**Tareas pendientes:**
a - En el texto sobre Marx y la crítica, ¿a quién escribió Marx la carta citada y en qué fecha?
b - Retoma el texto sobre Marx y la crítica a partir de su última oración.

**Texto fuente:**
---------------
Contra el filisteísmo, contra la especulación, contra la desvergüenza y el cinismo, contra las críticas
críticas que dan vueltas sobre sí mismas, contra todos aquellos que “no se consideran personas que se
dedican a la crítica, sino críticos que sólo por casualidad tienen la desgracia de ser personas” (Marx,
1969: 22), Marx echa a andar un modo de la crítica que se fundamenta a partir de la fractura entre la
realidad y el pensamiento que es constitutiva de toda subjetividad. La misma consiste en poner en crisis
el estado de cosas existente y pasar a la acción —a fin de cuentas, la convicción de Marx es que en tanto
una crítica no se supere, no consiga ir más allá de sí misma, no logre autoabolirse, no será crítica.
Ni acomodación, ni consuelo, ni resignación. De lo que siempre se ha tratado para Marx es de
solidarizarse con los derrotados de la historia, de ofrecer resistencia al rumbo de los tiempos, de adoptar
un punto de vista realista e intransigente, de criticar con ferocidad todo lo que es. En pocas palabras, el
principal legado de Marx consiste en el establecimiento de la piedra angular de una crítica no sólo del
discurso de la economía política, sino también del capitalismo; no sólo de la política de las clases
dominantes, sino también de la política y las clases mismas; no sólo del derecho y de las leyes del
Estado burgués, sino también del estado mismo. En suma, y como dijera el propio Marx en carta a Ruge
en septiembre de 1843, el marxismo no es ni una sofisma ni una filosofía: es una crítica, una “crítica
implacable de todo lo existente” (AA. VV., 1982: 458). Una verdadera teoría crítica y radical de lo que ha
sido, es y probablemente, si no actuamos a tiempo, continuará siendo.
VI
Crítica de los tiempos pero también de lo que se encuentra a destiempo, el marxismo, más allá de lo que
posteriormente pudieran establecer las fétidas ortodoxias petrificadas, se articularía en su devenir
vívidamente, como un pensamiento de la política, como un pensamiento de la revolución permanente,
como un pensamiento de los desarrollos desiguales y combinados, como un pensamiento de los
“discordancia de los tiempos” (Bensaïd, 2003: 49) y la “no contemporaneidad” (ibídem: 50).
---------------
**Bloque de datos:**
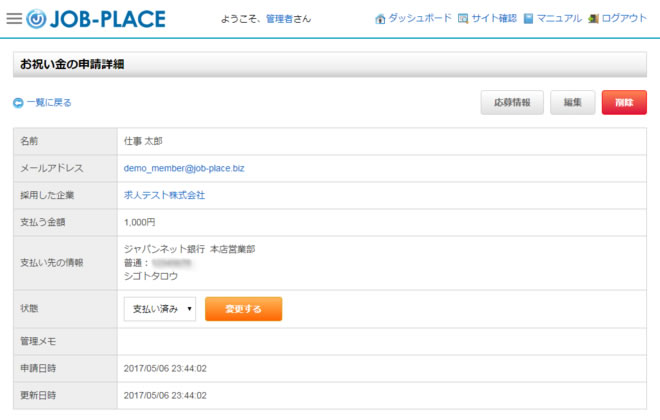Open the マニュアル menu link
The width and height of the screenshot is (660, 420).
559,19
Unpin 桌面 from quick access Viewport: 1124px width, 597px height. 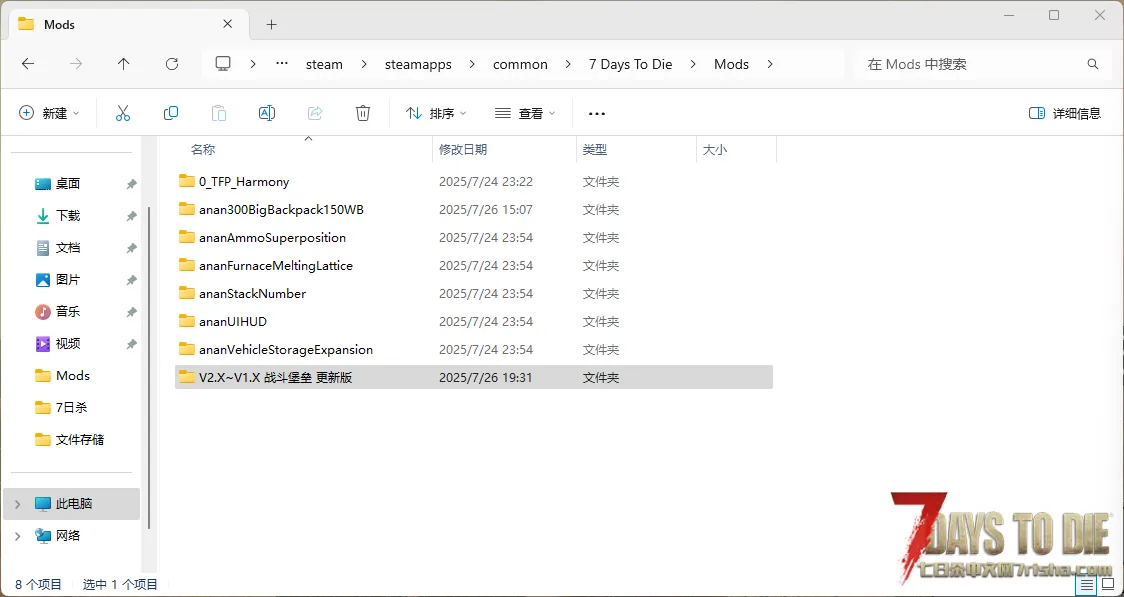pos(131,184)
---------------
**Resultados por tarea:**
a - A Ruge, en septiembre de 1843.

b -
En tanto saber de la derrota, la vergüenza y la resistencia, el marxismo deja en claro que “la tradición de
[…] las generaciones muertas gravita como una pesadilla sobre el cerebro de los vivos” —de allí que en
épocas de crisis como la que hoy nos toca vivir, se precise tanto invocar a “los espíritus del pasado para
servirse de ellos”, tomando prestado “sus nombres, sus consignas de batalla y sus trajes” (Marx, 2003:
33). Pero dar a conocer esto no lleva al marxismo a apurarse, a echar a correr una carrera hacia ninguna
parte. Pensamiento eminentemente estratégico, el marxismo deja que “los muertos sepulten a sus
muertos” (ibídem: 37). En su incesante trabajo por la irrupción de un acontecimiento a través del que los
derrotados de la historia consigan extraer la poesía del futuro, diferencia el ritmo mediante el que se
estructuran revolución y contrarrevolución, revoluciones burguesas y revoluciones proletarias.
Las revoluciones burguesas, como las del siglo XVIII, avanzan aceleradamente de éxito en éxito,
sus efectos dramáticos se precipitan unos sobre otros, los hombres y las cosas parecen prendidos
en un deslumbrante fuego, el éxtasis es el espíritu cotidiano; pero son efímeras, alcanzan pronto
su clímax y entonces una profunda depresión asola a la sociedad antes de haber aprendido a
apropiarse discretamente de los resultados de su período de Sturm und Drang. En cambio, las
revoluciones proletarias, como las del siglo XIX, se critican constantemente a sí mismas,
interrumpen sin cesar su propia trayectoria, vuelven sobre lo aparentemente ya realizado para
emprenderlo de nuevo, desprecian con radical crueldad las medias tintas, las debilidades, las
miserias de sus primeros intentos, parecen derribar sólo a su adversario para que sorba nuevas
fuerzas de la tierra y se erija de nuevo, más gigantesco, contra ellas, retroceden una y otra vez
ante lo nuevo, ante la incierta enormidad de sus propios fines, hasta que surge la situación que
imposibilita cualquier retorno y las propias condiciones claman:
Hic Rhodus, hic salta! (ibídem: 38-39) (17).
El retraso como condición del avance. Más que ser derrotadas, las revoluciones retroceden para avanzar
mejor. Cuando son verdaderas, cuando encarnan una Idea eterna, regulativa y transhistórica —para
decirlo en los términos empleados por Marx en la carta de septiembre de 1843, cuando personifican ese
sueño de emancipación que el mundo posee desde tiempos inmemoriales—, reculan, resisten y vuelven
a la carga (18). No importa cuán larga sea la espera, en algún momento avanzan. Fracasan, vuelven a
fracasar y fracasan un poco mejor, sólo para seguir fracasando. Su andar no es el del cansino y
apaciguado caminante. Pegan saltos. Mientras que las revoluciones burguesas son el desenlace de una
hegemonía ya conquistada, de una transformación ya consumada, las revoluciones proletarias abren un
período de emancipación indeciso y caótico. Son, en verdad, revoluciones permanentes. Designan el
nudo problemático que une al acontecimiento con la historia, a la ruptura con la continuidad, a lo
instantáneo con lo procesual.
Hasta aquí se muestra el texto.